Copy the section of the QnA bot guide starting at "The test web" and ending at "V4 node example.)", without altering any of its wording.

▶ **Supplied passage**:
========

The next step is creating your bot. Microsoft has standardized on their botframework to do this. https://dev.botframework.com is your gateway.

If you are like me and like the simplicity of node.js then pick the QnA template.

Go back to qnamaker and view the code to extract the QnA keys and host.
Then go back to the Azure portal and update your bot for the Application Settings blade sections shown here.

The test web app will now be successfully linked to your QnA bot! But don't forget the last step...

Go to your Channels blade and set up Cortana. Then, go to the build blade and open the online editor. In the app.js code, you will see that the template uses the standard QnA dialog builder - that does not say the resulting answers back with the Cortana speech channel. Add an override like this.


(See GitHub QnAMaker patch for a V4 node example.)

There you have it. Now "Hey Cortana, ask Bernie Question Bot Test what is a dwarf planet?"




For C#, it is slightly more complicated. You need to subclass the the BasicQnAMakerDialog with something that sends a message with speak attached. This is done as an inner class of RootDialog (from the V3 C# template that comes with Azure Web App Bots.

    // Dialog for QnAMaker GA service
    [Serializable]
    public class BasicQnAMakerDialog : QnAMakerDialog
    {
        // Go to https://qnamaker.ai and feed data, train & publish your QnA Knowledgebase.
        // Parameters to QnAMakerService are:
        // Required: qnaAuthKey, knowledgebaseId, endpointHostName
        // Optional: defaultMessage, scoreThreshold[Range 0.0 – 1.0]
        public BasicQnAMakerDialog() : base(new QnAMakerService(new QnAMakerAttribute(RootDialog.qnaAuthKey, RootDialog.qnaKBId, "No good match in FAQ.", 0.5, 1, RootDialog.endpointHostName)))
        { }

        // Override to also include the knowledgebase question with the answer on confident matches
        protected override async Task RespondFromQnAMakerResultAsync(IDialogContext context, IMessageActivity message, QnAMakerResults results)
        {
            if (results.Answers.Count > 0)

========

▶ **Data for review**:
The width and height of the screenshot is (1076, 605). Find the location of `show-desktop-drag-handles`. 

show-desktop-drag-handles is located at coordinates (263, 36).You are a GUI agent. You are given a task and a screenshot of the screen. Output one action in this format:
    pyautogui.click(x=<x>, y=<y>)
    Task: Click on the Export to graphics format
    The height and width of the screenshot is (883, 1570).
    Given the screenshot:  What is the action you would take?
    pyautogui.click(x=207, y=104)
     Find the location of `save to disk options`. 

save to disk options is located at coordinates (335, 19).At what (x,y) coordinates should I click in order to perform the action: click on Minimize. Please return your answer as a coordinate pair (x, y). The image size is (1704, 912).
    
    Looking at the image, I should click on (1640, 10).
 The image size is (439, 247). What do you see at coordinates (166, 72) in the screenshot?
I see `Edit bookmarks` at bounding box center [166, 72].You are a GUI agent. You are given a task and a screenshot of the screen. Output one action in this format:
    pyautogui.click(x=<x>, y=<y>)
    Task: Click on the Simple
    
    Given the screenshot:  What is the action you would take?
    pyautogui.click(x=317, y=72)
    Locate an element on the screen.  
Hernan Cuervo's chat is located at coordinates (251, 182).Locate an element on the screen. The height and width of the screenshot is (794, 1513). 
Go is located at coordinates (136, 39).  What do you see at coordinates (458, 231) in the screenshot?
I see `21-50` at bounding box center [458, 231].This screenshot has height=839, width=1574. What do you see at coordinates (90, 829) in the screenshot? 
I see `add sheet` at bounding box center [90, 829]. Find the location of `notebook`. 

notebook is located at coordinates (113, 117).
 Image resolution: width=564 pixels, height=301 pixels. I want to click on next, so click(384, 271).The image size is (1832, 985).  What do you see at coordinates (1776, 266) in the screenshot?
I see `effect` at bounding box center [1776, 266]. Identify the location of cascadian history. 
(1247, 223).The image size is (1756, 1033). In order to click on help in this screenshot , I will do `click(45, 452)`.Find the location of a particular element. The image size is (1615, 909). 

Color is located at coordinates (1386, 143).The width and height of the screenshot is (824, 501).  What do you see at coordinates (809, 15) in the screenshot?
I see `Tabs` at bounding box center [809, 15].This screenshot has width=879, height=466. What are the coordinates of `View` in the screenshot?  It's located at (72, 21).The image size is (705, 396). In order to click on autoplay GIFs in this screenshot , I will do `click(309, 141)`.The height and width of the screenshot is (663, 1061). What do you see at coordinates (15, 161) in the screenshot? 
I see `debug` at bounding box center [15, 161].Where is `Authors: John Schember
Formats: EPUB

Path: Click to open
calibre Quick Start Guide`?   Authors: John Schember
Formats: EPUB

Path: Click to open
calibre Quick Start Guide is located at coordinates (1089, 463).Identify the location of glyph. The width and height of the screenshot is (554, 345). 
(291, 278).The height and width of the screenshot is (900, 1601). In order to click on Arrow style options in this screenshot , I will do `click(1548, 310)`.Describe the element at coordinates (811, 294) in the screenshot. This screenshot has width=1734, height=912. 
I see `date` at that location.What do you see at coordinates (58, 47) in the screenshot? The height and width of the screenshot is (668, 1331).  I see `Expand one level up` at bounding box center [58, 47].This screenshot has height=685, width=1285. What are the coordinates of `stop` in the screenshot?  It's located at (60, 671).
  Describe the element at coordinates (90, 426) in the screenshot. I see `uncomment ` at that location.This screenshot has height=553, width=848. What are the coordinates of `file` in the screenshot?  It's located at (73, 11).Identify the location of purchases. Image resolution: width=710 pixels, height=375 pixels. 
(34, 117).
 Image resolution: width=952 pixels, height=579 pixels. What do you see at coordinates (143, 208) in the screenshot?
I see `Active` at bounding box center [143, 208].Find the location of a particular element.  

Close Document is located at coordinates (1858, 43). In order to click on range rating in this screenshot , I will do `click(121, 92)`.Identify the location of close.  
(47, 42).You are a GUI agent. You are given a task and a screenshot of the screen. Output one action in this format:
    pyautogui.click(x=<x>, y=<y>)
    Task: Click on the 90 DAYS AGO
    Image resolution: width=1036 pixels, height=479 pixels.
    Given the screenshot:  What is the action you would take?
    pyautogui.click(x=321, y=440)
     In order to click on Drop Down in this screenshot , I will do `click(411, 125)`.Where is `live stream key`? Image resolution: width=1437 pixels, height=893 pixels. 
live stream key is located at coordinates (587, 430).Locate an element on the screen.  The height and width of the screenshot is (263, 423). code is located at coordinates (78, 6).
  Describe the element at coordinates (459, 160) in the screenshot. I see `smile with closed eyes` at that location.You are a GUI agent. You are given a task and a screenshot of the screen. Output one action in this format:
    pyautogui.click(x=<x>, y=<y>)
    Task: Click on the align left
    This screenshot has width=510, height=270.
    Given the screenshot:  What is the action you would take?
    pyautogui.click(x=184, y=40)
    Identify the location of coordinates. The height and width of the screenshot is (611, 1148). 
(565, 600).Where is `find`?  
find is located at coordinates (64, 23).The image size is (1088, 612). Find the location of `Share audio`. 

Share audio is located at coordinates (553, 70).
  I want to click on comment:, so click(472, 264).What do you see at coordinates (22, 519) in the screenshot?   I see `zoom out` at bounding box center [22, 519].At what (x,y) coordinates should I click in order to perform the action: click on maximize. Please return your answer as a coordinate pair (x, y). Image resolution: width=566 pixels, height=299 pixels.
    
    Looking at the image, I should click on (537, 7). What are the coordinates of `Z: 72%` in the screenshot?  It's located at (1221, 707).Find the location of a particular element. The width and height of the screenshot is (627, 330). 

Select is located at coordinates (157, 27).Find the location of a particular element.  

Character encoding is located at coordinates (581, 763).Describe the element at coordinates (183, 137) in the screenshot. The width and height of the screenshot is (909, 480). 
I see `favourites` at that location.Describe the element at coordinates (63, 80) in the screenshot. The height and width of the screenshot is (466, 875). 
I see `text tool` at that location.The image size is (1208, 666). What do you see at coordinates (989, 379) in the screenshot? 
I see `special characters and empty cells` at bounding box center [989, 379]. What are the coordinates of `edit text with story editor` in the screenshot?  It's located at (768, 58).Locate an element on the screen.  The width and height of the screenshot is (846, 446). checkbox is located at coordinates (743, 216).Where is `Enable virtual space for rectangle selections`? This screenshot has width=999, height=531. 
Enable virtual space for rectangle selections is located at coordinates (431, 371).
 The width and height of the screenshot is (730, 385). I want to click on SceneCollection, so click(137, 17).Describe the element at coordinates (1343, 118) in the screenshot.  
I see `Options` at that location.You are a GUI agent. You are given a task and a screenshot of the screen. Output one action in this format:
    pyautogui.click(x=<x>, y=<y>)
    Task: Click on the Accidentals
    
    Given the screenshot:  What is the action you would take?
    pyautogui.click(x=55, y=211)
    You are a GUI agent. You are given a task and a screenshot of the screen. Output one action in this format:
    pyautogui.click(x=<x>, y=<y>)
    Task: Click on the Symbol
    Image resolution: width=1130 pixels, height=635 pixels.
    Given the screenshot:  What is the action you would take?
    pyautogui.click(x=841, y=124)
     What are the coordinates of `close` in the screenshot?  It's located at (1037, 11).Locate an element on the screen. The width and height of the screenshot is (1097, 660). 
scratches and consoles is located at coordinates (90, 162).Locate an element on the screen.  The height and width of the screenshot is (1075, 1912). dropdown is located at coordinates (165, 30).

========

▶ **Output of the task**:
The test web app will now be successfully linked to your QnA bot! But don't forget the last step...

Go to your Channels blade and set up Cortana. Then, go to the build blade and open the online editor. In the app.js code, you will see that the template uses the standard QnA dialog builder - that does not say the resulting answers back with the Cortana speech channel. Add an override like this.


(See GitHub QnAMaker patch for a V4 node example.)